For a temporary handle, Duck Tape!!


----------



## ThEoRy (Mar 13, 2012)

Keep us posted on this with maybe some progress reports. I'd like to take a crack at this soon myself.


----------



## TB_London (Mar 13, 2012)

Will do, going to take the handle off tomorrow so will take some pics of what lies beneath the scales


----------



## SameGuy (Mar 14, 2012)

Do people rehandle yos to was? Is it fairly easy to grind the tang to the length required for use in mounting a custom wa handle? I assume balance goes way off, but for the ITK bread knife than might be less of a concern.


----------



## Dave Martell (Mar 14, 2012)

SameGuy said:


> Do people rehandle yos to was? Is it fairly easy to grind the tang to the length required for use in mounting a custom wa handle? I assume balance goes way off, but for the ITK bread knife than might be less of a concern.



For a bolsterless knife like this one it's pretty easy to grind the tang down for a wa handle. It's much more complicated doing this conversion on a bolstered knife since you have to grind the bolster off and re-surface the knife too.


----------



## SpikeC (Mar 14, 2012)

Why not just reshape the bolster to match the front of the Wa handle?


----------



## Taz575 (Mar 14, 2012)

Ugh, I hate bolsters of metal! Especially ones that are already on the knife, can't change much w/o serious grinding. 

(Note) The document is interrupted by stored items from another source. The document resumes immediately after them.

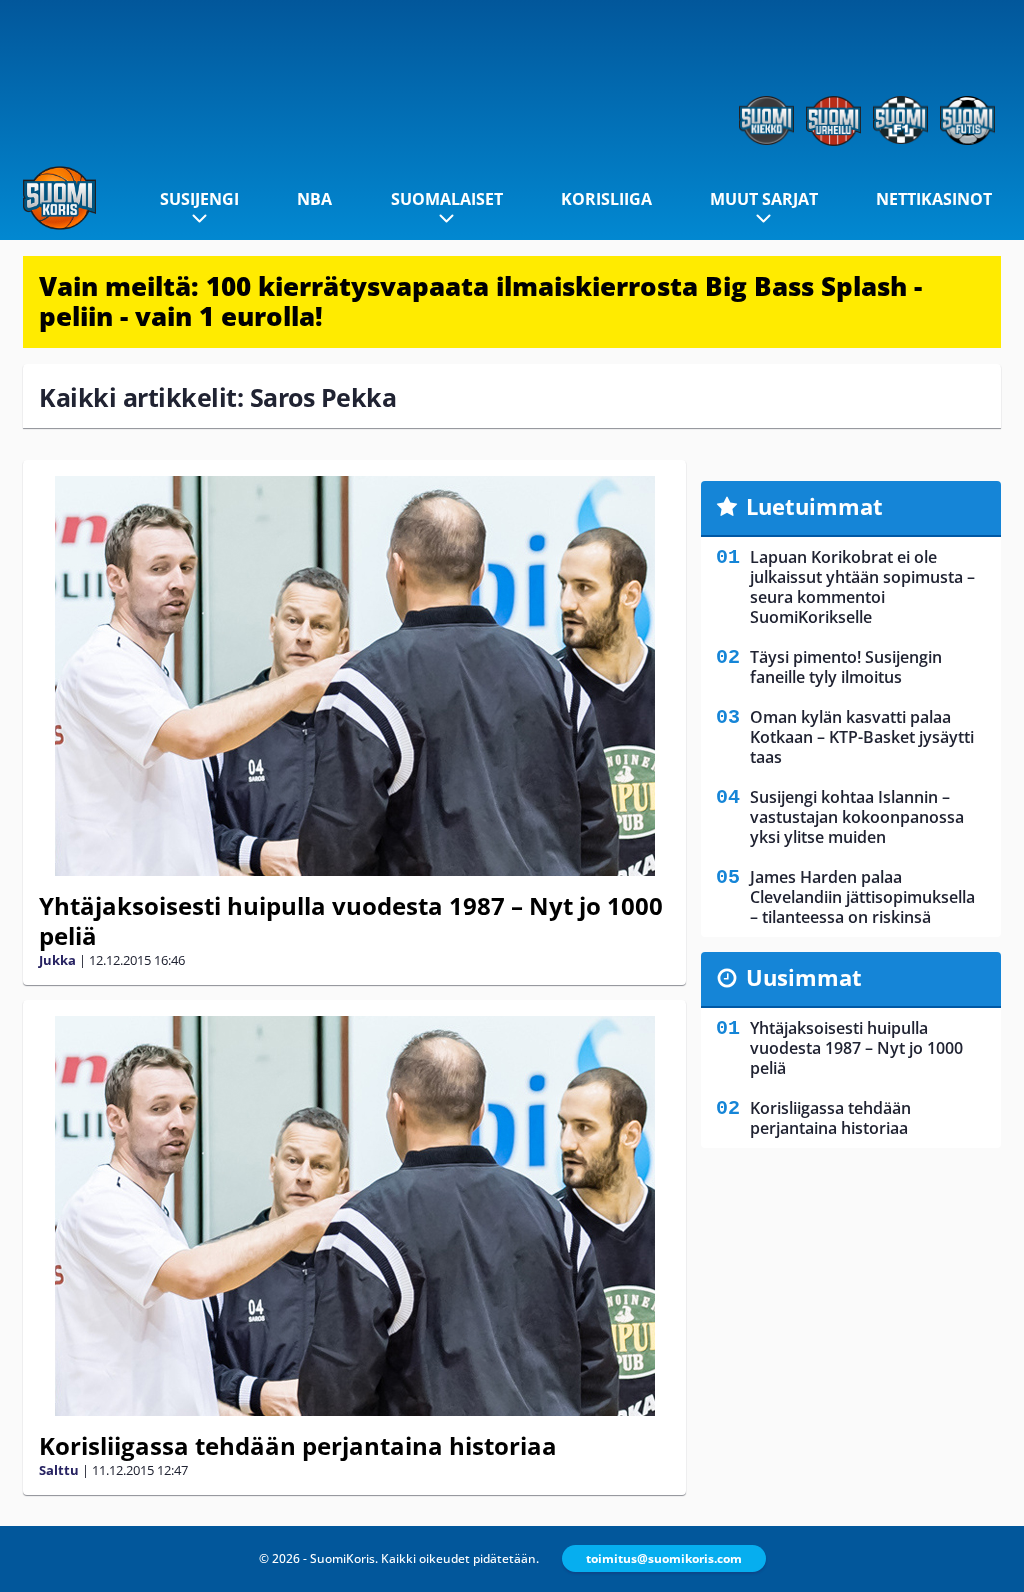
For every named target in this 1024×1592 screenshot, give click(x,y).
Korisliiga (606, 199)
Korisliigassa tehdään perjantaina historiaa (298, 1445)
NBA (314, 199)
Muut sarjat (764, 199)
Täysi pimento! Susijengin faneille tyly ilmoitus (846, 667)
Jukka (57, 960)
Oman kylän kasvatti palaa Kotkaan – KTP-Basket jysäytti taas (862, 737)
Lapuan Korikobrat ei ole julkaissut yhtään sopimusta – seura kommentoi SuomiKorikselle (862, 587)
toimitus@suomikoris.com (664, 1558)
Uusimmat (804, 977)
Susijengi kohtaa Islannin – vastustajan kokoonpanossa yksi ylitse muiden (857, 817)
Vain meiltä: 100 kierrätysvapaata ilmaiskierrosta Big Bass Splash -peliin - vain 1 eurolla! (480, 301)
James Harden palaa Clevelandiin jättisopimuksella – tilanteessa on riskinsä (862, 897)
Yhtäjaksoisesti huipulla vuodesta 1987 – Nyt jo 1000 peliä (351, 920)
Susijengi (199, 199)
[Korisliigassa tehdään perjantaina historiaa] (354, 1216)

This is a Tojiro Honesuki (DP maybe??) that I redid with red micarta. I have been using 1/8" pin stock for most handles lately, I finally got a #30 drill bit and love how the pin slides right into the hole w/o having to ream the hole or sand the pin down. I haven't looked up the right pin for 3/16" or 1/4" pins yet, but one of these days I will!







If I do the 1/8" pin in an oversized hole, I groove the pin to hold epoxy and make sure the hole is completely filled with epoxy (JB Quik Weld). I will drill the handle material so that the pin is right at the back of the hole closest to the blade and at the front of the pin hole closest to the butt of the handle. This way the handle can't slide back and forth much at all, makes it easier to align. I have carbide bits, but my drill press isn't very tight and precise, so I haven't used them yet.

I agree the bolts are stronger, but I've never had any problems with the pins and epoxy coming off. I tried to redo some of my older knife handles with the quik weld and pins and the handle materials were splitting before the epoxy was letting go. I would take another knife blank with a thin tip, and hammer it into the gap between the handle and tang to split them.


----------



## Deckhand (Mar 14, 2012)

SpikeC said:


> Why not just reshape the bolster to match the front of the Wa handle?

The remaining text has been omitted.